In the past year, the hospital's budget--which hit a $16.9 million deficit for the 2000 fiscal year--has made steady improvement, cutting its losses to $7.5 million last year and projecting only a $1.7 million loss for this year.

"We've made progress in the last couple of years by being more productive with resources we used [and] how we staff the hospital," Liekweg says.

Part of the evaluation of resource productivity came at the expense of the Oakleigh Substance Abuse Treatment Center and Northgate Mall's Senior Health Center, which were both closed last spring.

"The few programs we closed were based on actual cuts in funding at the federal level as well as the state and local levels," Liekweg says. "We don't take it lightly when we close those programs, and we make sure there are alternatives in treatment."

Despite the economic stumblings, Durham Regional's officials are for the most part satisfied with and optimistic about their partnership.

"If we had to do it all over again, I think we would have done it differently in terms of financial arrangements and how we paid for it.... But what's past is past, and [Durham Regional] is a fully comprehensive institution that provides excellent health care, as it did before," Snyderman says. "From Duke's point of view, I think [the partnership] has clearly benefited people of Durham by continuing their access to community health care."

Galbraith agrees. "If a for-profit company had come in and taken Durham Regional rather than a Duke-Durham partnership, many people would have contended there would not have been that same level of commitment to community," she says.

A century ago, Durham Regional's predecessors were the two premier local institutions providing health care to their respective communities.

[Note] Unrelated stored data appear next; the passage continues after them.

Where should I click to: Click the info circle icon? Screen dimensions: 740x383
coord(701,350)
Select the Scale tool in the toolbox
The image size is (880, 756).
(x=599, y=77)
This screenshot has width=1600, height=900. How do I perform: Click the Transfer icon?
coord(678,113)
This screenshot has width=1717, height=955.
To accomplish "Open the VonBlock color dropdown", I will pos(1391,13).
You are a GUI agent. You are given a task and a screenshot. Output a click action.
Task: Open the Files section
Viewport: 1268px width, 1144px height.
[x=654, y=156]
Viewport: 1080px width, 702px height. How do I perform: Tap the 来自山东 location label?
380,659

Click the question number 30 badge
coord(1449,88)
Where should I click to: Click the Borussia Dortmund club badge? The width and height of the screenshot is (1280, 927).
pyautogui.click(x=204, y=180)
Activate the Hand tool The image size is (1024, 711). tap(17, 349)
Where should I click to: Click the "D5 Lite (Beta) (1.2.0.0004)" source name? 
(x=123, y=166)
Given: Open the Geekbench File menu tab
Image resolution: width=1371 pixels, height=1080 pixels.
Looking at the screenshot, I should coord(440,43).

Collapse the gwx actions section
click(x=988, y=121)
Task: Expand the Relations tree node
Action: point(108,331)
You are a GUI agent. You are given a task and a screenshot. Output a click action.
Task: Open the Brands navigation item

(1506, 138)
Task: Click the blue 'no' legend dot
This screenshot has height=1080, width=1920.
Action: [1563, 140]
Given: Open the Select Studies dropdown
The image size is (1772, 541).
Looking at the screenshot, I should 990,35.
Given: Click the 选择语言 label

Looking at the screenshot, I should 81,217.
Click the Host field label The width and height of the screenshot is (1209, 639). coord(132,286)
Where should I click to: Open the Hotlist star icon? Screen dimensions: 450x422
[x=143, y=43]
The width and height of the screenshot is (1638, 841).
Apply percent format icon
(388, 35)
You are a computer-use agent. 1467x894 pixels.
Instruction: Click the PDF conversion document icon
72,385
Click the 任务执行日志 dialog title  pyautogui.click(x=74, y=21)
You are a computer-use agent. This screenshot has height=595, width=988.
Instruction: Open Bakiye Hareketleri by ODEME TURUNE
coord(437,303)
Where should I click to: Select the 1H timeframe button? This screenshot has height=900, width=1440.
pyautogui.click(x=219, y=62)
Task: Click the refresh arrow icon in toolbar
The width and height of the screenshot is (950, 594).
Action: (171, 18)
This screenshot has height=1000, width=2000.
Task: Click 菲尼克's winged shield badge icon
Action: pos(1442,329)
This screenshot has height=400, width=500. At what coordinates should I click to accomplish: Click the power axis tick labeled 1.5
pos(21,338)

Today, the hospital continues that mission.

"We've been a community hospital for 25 years," Galbraith says. "That's what we're really known for: personal care, ensuring quality and trying to be the hospital of choice for consumers in this area."

Under the leadership of Liekweg, who has been on the job since former CEO Richard Myers retired in 2000, the hospital prepares to move into its next quarter-century with a focus on growth of service quality in the face of nationwide challenges.

Liekweg says that in the official recession, the numbers of the uninsured and underinsured will grow. Durham Regional will also experience cutbacks and reductions through managed care and Medicaid.

The national labor shortage is another problem. The recruitment and retention of clinical and medical staff is a major priority. "[It] clearly is a focus for us to make sure we have a working environment attractive to new and current employees, to grow our services," Liekweg says.

Another recent challenge is the role Durham Regional will play in being prepared for bioterrorism. Liekweg says that the American Hospital Association estimates a $10 to $11 billion cost to prepare hospitals to be one of the first responders in case of emergency.

"We're already working in partnership with the health system and Durham County emergency medical services. One concern is to respond and the other is to protect the workers who will respond," Liekweg says.

Durham Regional will also continue to focus on improving its financial position, updating facilities and information technology. According to Liekweg, 80 percent of the hospital's facilities have not been significantly renovated since their original construction.

With nearly 20 years of partnership with Duke ahead, Durham Regional maintains its focus of providing quality health care to the community--a tradition that began with Watts and Lincoln nearly a century ago.

The evolution from two segregated community hospitals to an institution serving a broad multi-county region has not been easy. Durham Regional's partnership with Duke has been a lifeline, and the alliance's first three years have been spent pulling the hospital out of its financial hole.

If all goes according to plan, at the end of 20 years, Durham Regional will be a self-sufficient hospital, able to adapt to and provide for the needs of its growing community. For the time being, cautious expansion and attention to practical concerns may help that dream become a reality.